RECORDED INFORMATION =
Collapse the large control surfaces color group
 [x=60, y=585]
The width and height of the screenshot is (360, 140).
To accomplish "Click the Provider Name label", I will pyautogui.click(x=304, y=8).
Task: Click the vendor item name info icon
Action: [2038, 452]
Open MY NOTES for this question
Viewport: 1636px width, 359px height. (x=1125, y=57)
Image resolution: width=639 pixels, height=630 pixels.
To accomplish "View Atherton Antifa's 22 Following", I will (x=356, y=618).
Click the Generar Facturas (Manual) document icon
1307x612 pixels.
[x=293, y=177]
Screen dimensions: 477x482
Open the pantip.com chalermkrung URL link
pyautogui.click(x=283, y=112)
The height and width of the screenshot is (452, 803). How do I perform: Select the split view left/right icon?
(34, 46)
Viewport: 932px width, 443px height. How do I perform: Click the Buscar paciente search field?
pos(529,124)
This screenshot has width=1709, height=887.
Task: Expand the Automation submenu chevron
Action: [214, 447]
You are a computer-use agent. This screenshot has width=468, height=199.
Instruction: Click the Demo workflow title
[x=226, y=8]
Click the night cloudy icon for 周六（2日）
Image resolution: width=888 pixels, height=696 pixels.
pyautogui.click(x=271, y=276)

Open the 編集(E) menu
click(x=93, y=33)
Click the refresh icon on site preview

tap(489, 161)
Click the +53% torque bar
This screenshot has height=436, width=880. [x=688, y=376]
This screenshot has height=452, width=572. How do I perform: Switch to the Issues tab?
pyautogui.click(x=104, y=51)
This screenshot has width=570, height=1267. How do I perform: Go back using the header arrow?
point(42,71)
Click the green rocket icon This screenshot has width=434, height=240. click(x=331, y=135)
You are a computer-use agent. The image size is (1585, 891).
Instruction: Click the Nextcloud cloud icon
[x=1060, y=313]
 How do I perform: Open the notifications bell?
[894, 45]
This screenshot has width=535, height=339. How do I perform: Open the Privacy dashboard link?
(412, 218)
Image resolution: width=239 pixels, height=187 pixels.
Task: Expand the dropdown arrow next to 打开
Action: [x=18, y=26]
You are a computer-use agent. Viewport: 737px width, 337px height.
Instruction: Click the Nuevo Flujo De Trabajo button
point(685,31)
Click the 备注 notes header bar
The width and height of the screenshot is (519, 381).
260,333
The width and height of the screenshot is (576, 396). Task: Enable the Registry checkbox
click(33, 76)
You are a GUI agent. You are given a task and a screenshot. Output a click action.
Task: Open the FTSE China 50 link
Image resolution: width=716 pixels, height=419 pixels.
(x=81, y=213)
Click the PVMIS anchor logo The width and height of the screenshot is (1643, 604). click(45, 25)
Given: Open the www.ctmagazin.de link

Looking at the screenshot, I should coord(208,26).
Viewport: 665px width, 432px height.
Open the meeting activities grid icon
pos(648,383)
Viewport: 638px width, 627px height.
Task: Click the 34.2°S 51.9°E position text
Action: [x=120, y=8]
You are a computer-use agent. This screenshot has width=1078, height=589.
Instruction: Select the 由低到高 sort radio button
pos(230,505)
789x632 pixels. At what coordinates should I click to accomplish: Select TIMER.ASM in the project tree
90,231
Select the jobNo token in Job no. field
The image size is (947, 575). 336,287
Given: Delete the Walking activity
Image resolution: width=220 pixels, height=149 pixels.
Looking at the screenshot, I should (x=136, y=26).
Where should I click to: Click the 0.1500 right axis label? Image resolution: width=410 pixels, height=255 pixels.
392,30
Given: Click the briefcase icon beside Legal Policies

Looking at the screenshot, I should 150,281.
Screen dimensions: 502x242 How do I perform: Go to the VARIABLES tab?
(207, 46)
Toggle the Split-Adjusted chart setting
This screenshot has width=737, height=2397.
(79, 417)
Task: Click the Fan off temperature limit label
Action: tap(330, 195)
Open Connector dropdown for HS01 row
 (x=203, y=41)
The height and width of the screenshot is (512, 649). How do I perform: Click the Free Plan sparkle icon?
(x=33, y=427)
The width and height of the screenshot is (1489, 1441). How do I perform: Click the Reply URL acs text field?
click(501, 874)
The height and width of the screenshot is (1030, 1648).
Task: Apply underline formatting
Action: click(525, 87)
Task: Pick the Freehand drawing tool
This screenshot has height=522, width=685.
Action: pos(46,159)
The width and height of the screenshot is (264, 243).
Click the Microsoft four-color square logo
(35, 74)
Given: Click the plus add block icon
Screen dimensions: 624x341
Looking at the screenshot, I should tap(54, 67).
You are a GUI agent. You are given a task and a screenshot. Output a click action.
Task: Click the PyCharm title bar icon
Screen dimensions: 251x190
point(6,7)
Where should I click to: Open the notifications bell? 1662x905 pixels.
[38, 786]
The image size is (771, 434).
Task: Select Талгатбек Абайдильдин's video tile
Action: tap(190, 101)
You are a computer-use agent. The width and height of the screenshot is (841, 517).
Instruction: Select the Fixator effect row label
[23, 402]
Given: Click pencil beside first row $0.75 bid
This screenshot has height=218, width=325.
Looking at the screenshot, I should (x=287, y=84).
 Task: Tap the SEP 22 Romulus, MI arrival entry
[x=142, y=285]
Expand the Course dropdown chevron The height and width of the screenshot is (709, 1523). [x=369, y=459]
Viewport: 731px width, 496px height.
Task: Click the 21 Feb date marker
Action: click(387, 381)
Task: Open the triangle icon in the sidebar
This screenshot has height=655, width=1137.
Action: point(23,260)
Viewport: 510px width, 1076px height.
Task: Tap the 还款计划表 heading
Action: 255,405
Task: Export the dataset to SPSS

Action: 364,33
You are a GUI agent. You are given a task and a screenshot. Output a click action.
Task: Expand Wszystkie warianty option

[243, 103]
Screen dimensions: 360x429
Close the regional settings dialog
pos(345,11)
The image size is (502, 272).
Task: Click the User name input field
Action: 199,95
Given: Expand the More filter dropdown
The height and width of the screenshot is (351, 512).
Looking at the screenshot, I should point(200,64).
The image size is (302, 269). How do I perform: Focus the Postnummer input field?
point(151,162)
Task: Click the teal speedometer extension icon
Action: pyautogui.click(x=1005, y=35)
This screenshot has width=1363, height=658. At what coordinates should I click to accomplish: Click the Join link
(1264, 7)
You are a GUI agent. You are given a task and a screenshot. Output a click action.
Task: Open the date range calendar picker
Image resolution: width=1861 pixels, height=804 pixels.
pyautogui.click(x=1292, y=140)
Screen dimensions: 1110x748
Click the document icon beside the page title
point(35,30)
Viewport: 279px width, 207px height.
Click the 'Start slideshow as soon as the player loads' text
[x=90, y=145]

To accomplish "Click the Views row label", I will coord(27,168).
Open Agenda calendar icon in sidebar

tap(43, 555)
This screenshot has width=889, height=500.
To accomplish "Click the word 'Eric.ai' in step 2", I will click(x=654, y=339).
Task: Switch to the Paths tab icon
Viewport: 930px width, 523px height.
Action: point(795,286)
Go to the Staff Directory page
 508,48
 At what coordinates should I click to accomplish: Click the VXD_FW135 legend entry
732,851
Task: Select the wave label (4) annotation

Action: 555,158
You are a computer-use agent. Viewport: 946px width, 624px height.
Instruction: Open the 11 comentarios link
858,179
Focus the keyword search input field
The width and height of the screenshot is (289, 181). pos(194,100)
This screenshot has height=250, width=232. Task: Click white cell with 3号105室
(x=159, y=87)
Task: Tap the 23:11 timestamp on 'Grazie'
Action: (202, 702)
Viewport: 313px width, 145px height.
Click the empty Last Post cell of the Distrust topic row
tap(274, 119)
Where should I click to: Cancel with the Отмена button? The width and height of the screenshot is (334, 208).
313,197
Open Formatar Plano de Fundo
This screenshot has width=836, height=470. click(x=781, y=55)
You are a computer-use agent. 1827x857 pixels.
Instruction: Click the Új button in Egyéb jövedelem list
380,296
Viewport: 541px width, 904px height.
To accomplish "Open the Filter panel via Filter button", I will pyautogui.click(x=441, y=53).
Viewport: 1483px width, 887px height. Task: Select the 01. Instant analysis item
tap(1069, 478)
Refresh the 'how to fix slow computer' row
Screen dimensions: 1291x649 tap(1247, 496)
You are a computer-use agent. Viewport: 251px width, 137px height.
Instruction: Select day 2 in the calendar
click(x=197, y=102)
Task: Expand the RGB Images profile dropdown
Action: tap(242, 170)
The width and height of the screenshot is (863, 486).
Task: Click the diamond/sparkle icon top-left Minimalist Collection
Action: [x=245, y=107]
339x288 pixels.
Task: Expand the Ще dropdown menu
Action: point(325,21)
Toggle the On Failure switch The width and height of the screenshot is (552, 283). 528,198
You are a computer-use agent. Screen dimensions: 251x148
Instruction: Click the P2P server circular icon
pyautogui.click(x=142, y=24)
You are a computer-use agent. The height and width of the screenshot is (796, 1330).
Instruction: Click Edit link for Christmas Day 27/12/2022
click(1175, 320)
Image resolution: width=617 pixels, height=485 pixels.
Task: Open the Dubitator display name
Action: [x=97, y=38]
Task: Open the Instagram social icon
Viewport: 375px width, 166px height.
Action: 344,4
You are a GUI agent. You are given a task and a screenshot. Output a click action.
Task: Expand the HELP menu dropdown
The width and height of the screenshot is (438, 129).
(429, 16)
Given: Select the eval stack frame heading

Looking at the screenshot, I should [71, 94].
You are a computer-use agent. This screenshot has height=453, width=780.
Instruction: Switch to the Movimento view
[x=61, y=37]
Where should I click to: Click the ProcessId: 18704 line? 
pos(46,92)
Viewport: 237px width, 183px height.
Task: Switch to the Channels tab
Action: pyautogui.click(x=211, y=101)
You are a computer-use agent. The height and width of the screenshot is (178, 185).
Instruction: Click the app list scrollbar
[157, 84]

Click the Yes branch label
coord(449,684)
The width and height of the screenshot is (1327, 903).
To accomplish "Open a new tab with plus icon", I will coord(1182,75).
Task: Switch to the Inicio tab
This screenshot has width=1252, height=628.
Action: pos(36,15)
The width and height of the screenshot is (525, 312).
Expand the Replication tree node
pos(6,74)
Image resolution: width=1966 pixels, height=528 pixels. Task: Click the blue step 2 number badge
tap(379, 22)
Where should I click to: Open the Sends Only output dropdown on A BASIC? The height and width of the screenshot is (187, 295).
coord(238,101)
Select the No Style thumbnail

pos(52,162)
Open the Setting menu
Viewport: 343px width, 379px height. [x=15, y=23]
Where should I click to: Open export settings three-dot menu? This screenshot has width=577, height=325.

EXERCISE = Render the lines of the listing above as a numbered list, from the line holding "Where should I click to: Open the Sends" through the end of the listing, both ends included, and leave out blank lines.

RESPONSE FOR THIS EXERCISE =
1. Where should I click to: Open the Sends Only output dropdown on A BASIC? The height and width of the screenshot is (187, 295).
2. coord(238,101)
3. Select the No Style thumbnail
4. pos(52,162)
5. Open the Setting menu
6. Viewport: 343px width, 379px height. [x=15, y=23]
7. Where should I click to: Open export settings three-dot menu? This screenshot has width=577, height=325.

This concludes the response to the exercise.